Graph Laplacian based algorithms for data lying on a manifold have been proven effective for tasks such as dimensionality reduction, clustering, and denoising. In this work, we consider data sets whose data points lie on a manifold that is closed under the action of a known unitary matrix Lie group . We propose to construct the graph Laplacian by incorporating the distances between all the pairs of points generated by the action of on the data set. We deem the latter construction the “-invariant Graph Laplacian” (-GL). We show that the -GL converges to the Laplace-Beltrami operator on the data manifold, while enjoying a significantly improved convergence rate compared to the standard graph Laplacian which only utilizes the distances between the points in the given data set.
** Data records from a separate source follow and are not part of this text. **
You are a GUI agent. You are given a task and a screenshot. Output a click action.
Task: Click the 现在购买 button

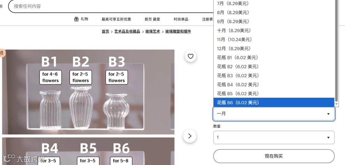(x=274, y=156)
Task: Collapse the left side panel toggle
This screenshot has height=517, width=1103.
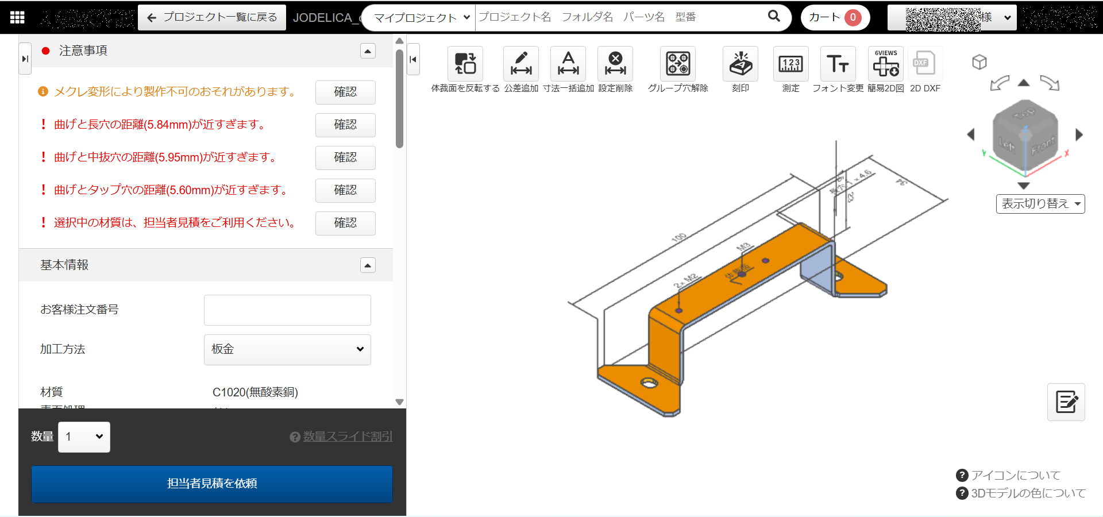Action: click(x=25, y=59)
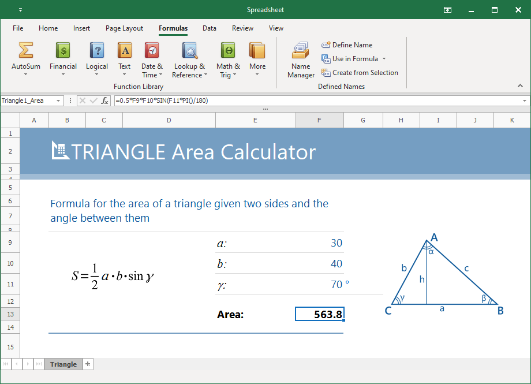
Task: Expand the formula bar
Action: point(524,100)
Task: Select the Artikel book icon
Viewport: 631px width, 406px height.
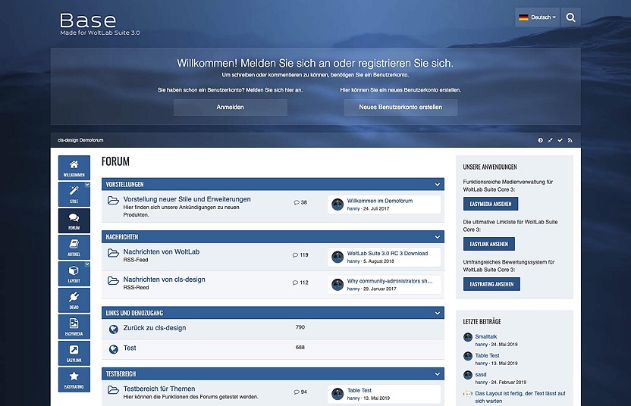Action: [74, 247]
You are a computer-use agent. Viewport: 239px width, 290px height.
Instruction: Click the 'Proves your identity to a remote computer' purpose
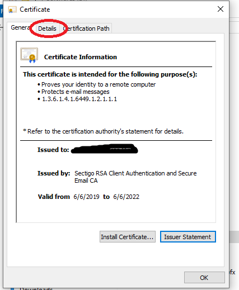99,84
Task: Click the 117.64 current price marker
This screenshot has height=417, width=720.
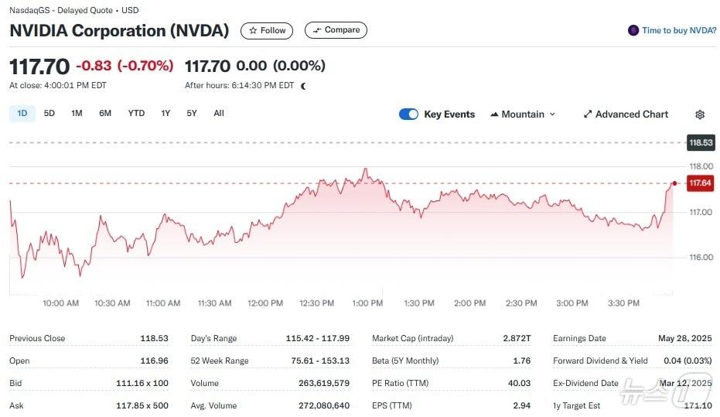Action: tap(699, 183)
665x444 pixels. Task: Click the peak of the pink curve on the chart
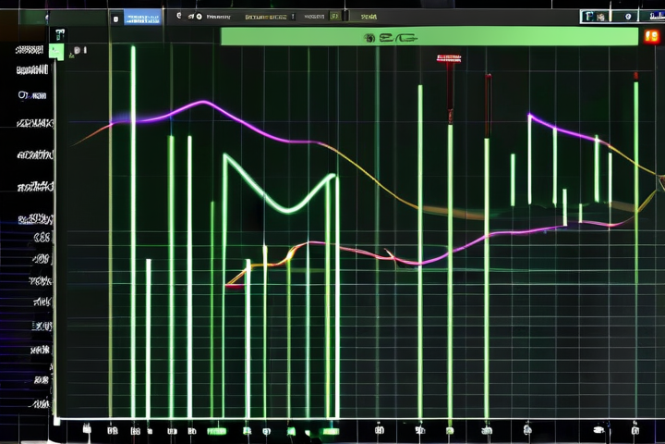pyautogui.click(x=204, y=102)
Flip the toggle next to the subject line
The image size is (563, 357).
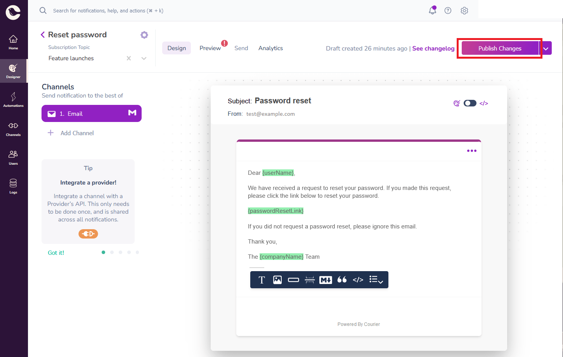point(470,103)

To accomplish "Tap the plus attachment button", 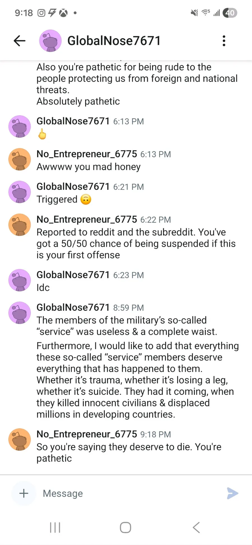I will click(x=24, y=493).
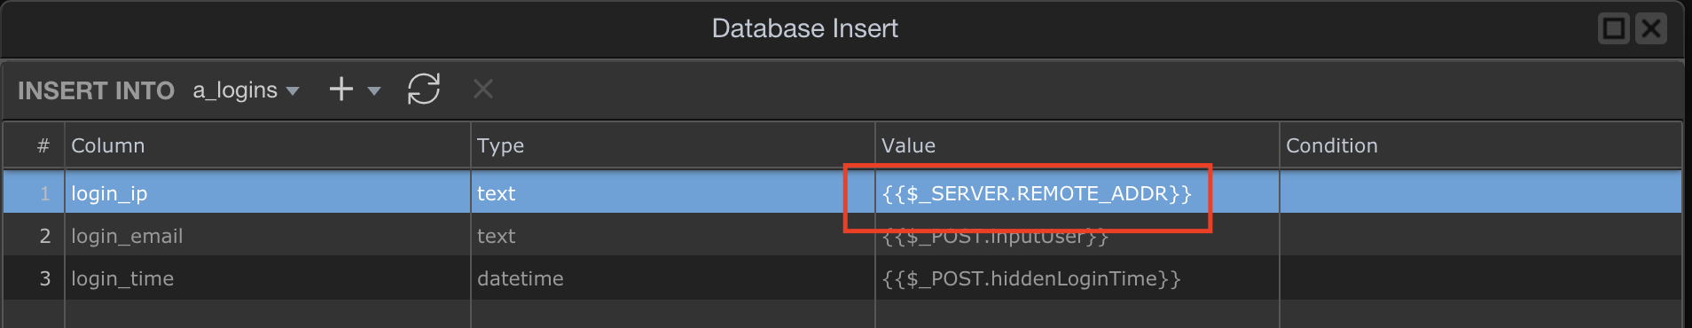Click the $_POST.inputUser value cell

[x=1077, y=236]
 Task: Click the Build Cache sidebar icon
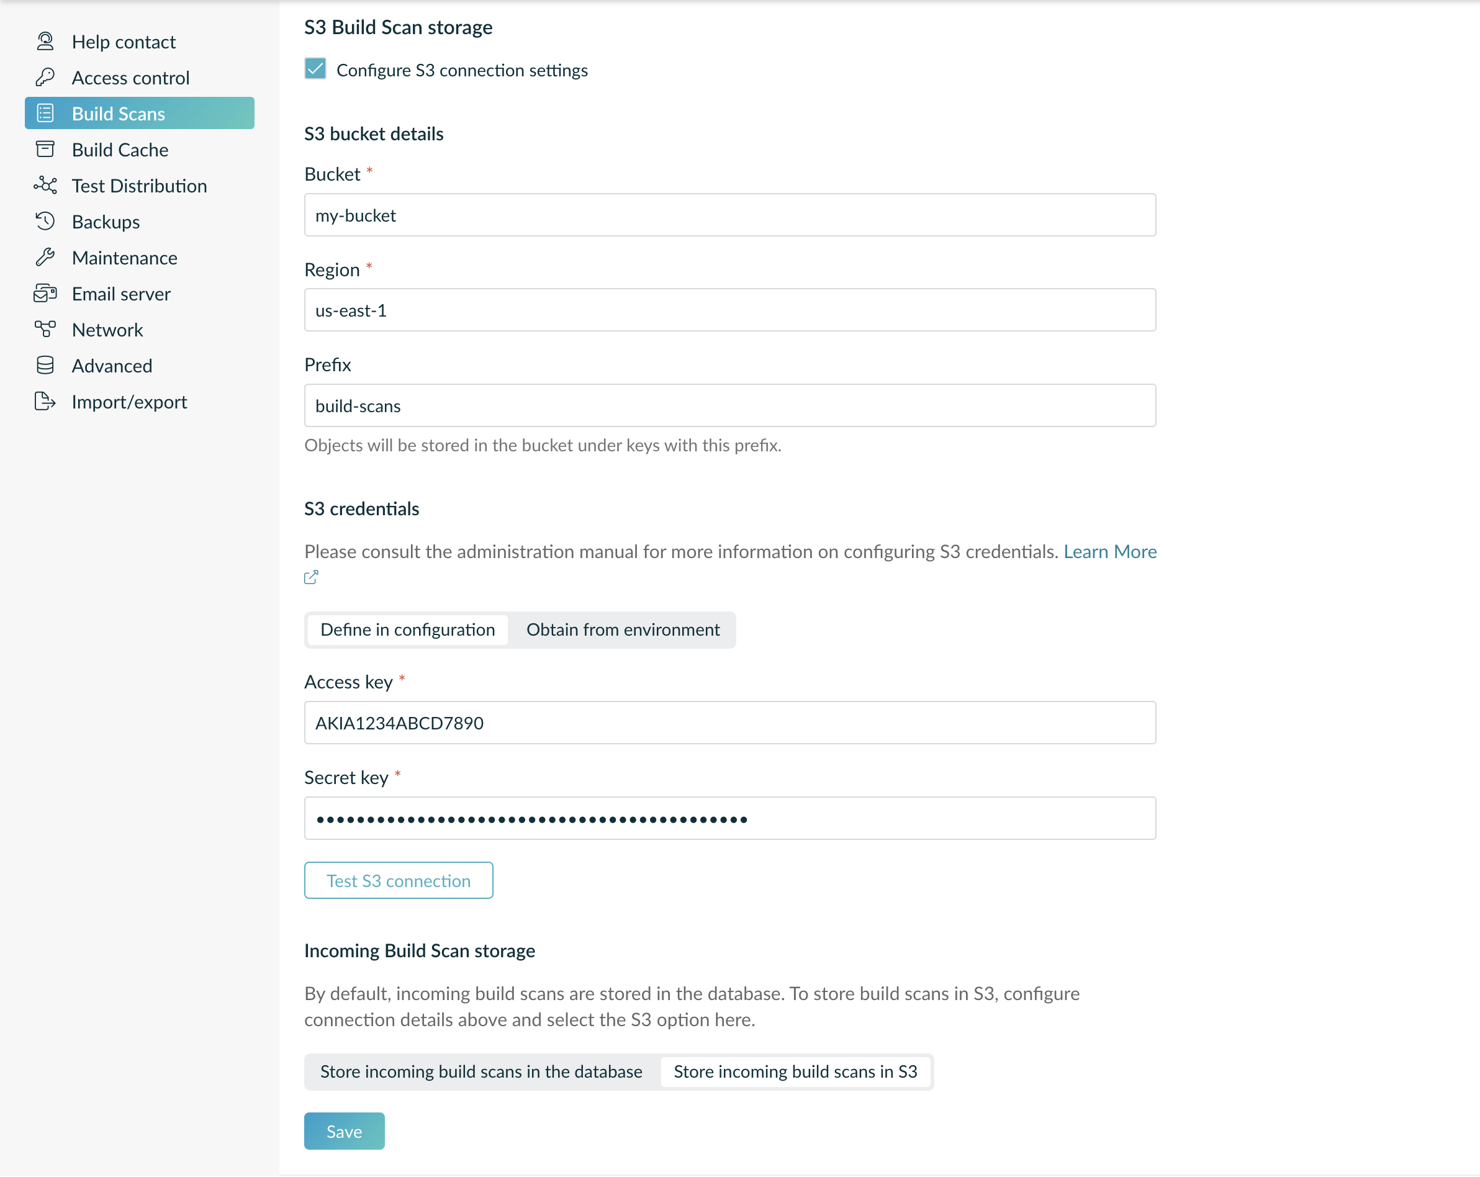(x=45, y=150)
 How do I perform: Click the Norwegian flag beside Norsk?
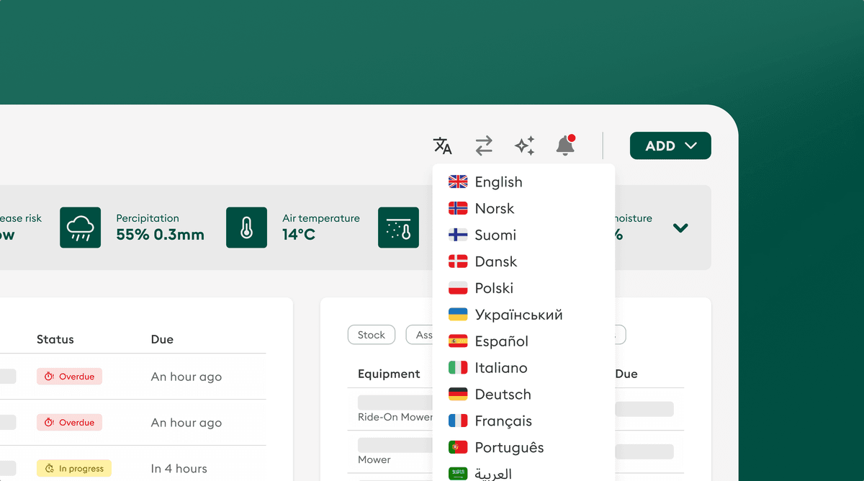[x=458, y=208]
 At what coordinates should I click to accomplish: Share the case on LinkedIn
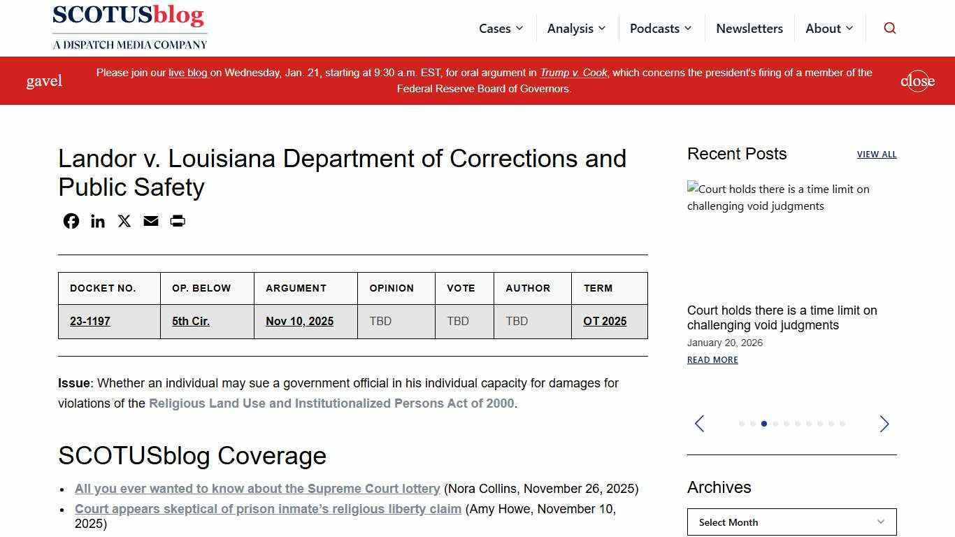point(97,221)
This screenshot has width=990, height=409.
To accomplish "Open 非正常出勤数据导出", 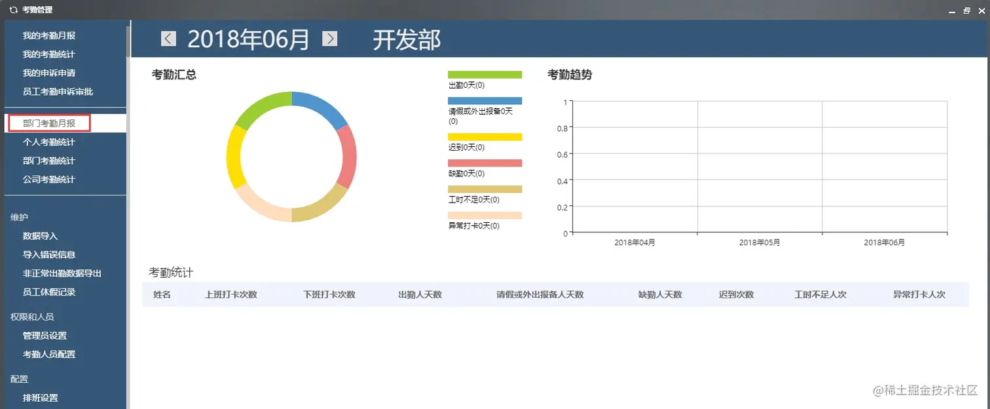I will (63, 273).
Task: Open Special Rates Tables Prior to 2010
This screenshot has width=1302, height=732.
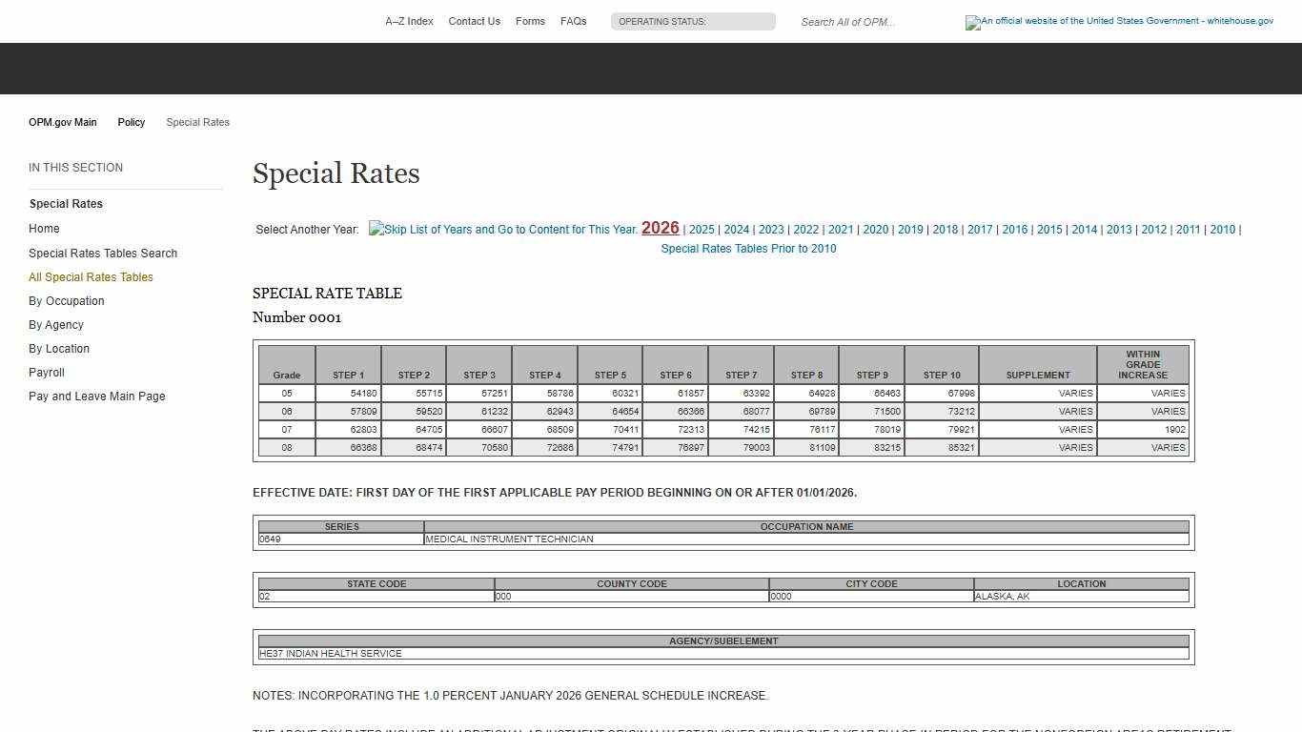Action: (x=748, y=248)
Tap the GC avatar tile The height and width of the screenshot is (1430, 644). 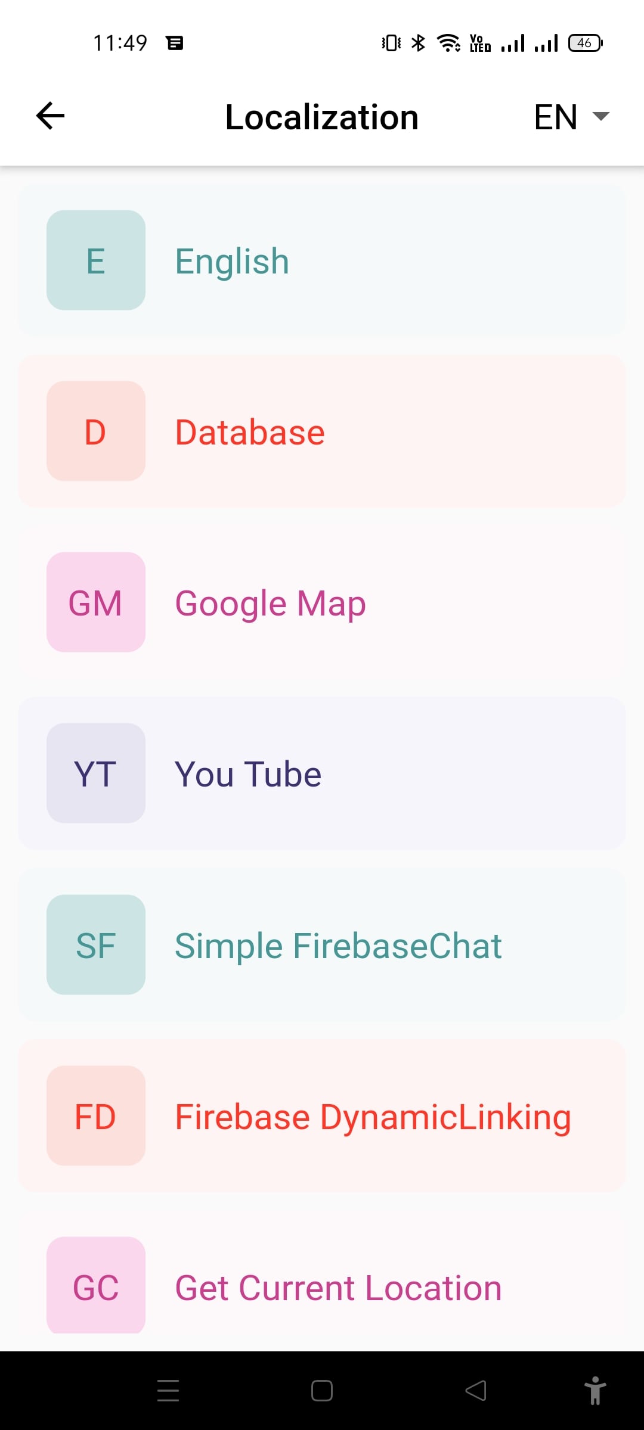coord(96,1286)
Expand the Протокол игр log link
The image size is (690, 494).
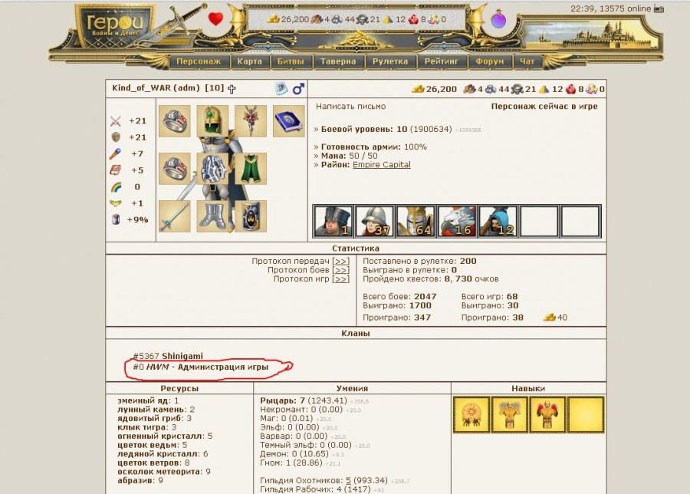pos(341,278)
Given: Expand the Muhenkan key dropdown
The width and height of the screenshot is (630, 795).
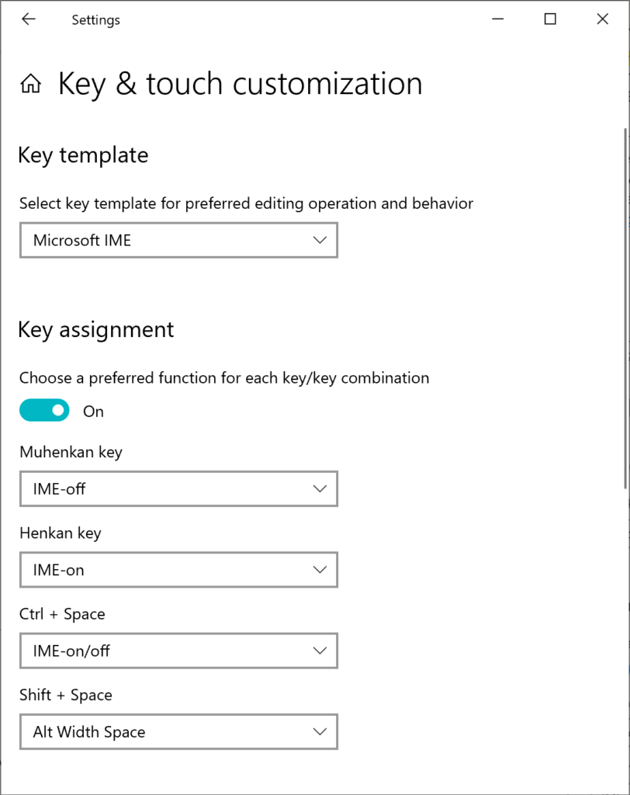Looking at the screenshot, I should point(178,489).
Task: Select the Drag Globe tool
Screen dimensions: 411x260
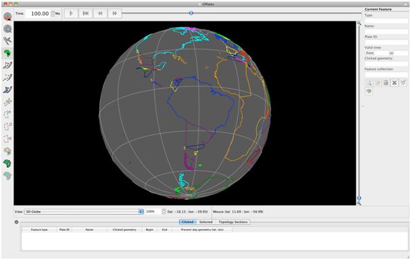Action: click(7, 17)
Furthermore, we show that the -GL admits a set of eigenfunctions that have the form of certain products between the group elements and eigenvectors of certain matrices, which can be estimated from the data efficiently using FFT-type algorithms. We demonstrate our construction and its advantages on the problem of filtering data on a noisy manifold closed under the action of the special unitary group .

中文翻译：

---

G 不变图拉普拉斯第一部分：收敛率和特征分解

基于图拉普拉斯算子的流形数据算法已被证明对于降维、聚类和去噪等任务是有效的。在这项工作中，我们考虑数据集，其数据点位于在已知酉矩阵李群的作用下闭合的流形上。我们建议通过合并由数据集上的作用生成的所有点对之间的距离来构造拉普拉斯图。我们认为后一种构造是“-不变图拉普拉斯”（-GL）。我们表明，-GL 在数据流形上收敛到 Laplace-Beltrami 算子，同时与仅利用给定数据集中点之间的距离的标准图拉普拉斯算子相比，收敛速度显着提高。此外，我们表明 -GL 允许一组特征函数，这些特征函数具有某些矩阵的群元素和特征向量之间的某些乘积的形式，可以使用 FFT 类型算法从数据中有效地估计这些特征函数。我们在特殊酉群作用下的封闭噪声流形上的数据过滤问题上证明了我们的构造及其优点。